*YOUR ASSIGNMENT:* Return the run of lines below that opens with the line containing "Task: Open info" and closes with the line containing "Select the 浏览 tile group header", keeping each one exact.

*ENTRIES SHOWN:*
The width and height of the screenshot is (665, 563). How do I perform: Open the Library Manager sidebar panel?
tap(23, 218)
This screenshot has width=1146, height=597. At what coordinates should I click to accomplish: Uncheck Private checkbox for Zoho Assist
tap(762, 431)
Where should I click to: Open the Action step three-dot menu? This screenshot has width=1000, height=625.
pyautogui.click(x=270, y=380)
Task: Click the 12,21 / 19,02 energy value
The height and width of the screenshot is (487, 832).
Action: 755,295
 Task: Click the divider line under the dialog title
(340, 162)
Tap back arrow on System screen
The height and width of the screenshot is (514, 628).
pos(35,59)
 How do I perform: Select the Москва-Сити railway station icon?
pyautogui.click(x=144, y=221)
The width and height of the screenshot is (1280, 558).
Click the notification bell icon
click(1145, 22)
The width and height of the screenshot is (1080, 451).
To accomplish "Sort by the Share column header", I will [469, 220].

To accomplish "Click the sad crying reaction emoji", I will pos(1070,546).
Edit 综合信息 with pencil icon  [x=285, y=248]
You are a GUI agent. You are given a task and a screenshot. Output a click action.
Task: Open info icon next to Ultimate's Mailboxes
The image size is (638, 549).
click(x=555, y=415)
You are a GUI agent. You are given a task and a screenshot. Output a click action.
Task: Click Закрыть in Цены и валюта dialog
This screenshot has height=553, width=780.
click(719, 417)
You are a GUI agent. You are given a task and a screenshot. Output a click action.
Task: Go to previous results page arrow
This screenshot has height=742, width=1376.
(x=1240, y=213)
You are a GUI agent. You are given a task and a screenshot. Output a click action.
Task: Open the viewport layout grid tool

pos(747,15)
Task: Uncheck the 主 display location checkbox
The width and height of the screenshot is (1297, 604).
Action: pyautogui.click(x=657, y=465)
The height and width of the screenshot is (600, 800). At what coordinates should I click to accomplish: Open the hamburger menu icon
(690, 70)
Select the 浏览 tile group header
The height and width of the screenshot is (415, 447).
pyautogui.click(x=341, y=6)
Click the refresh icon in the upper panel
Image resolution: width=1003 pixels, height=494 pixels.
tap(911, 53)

*EXERCISE SOLUTION:*
Task: Open info icon next to Ultimate's Mailboxes
The image size is (638, 549).
click(x=555, y=415)
You are a GUI agent. You are given a task and a screenshot. Output a click action.
Task: Click Закрыть in Цены и валюта dialog
This screenshot has height=553, width=780.
click(719, 417)
You are a GUI agent. You are given a task and a screenshot. Output a click action.
Task: Go to previous results page arrow
This screenshot has height=742, width=1376.
(x=1240, y=213)
You are a GUI agent. You are given a task and a screenshot. Output a click action.
Task: Open the viewport layout grid tool

pos(747,15)
Task: Uncheck the 主 display location checkbox
The width and height of the screenshot is (1297, 604).
Action: pyautogui.click(x=657, y=465)
The height and width of the screenshot is (600, 800). At what coordinates should I click to accomplish: Open the hamburger menu icon
(690, 70)
Select the 浏览 tile group header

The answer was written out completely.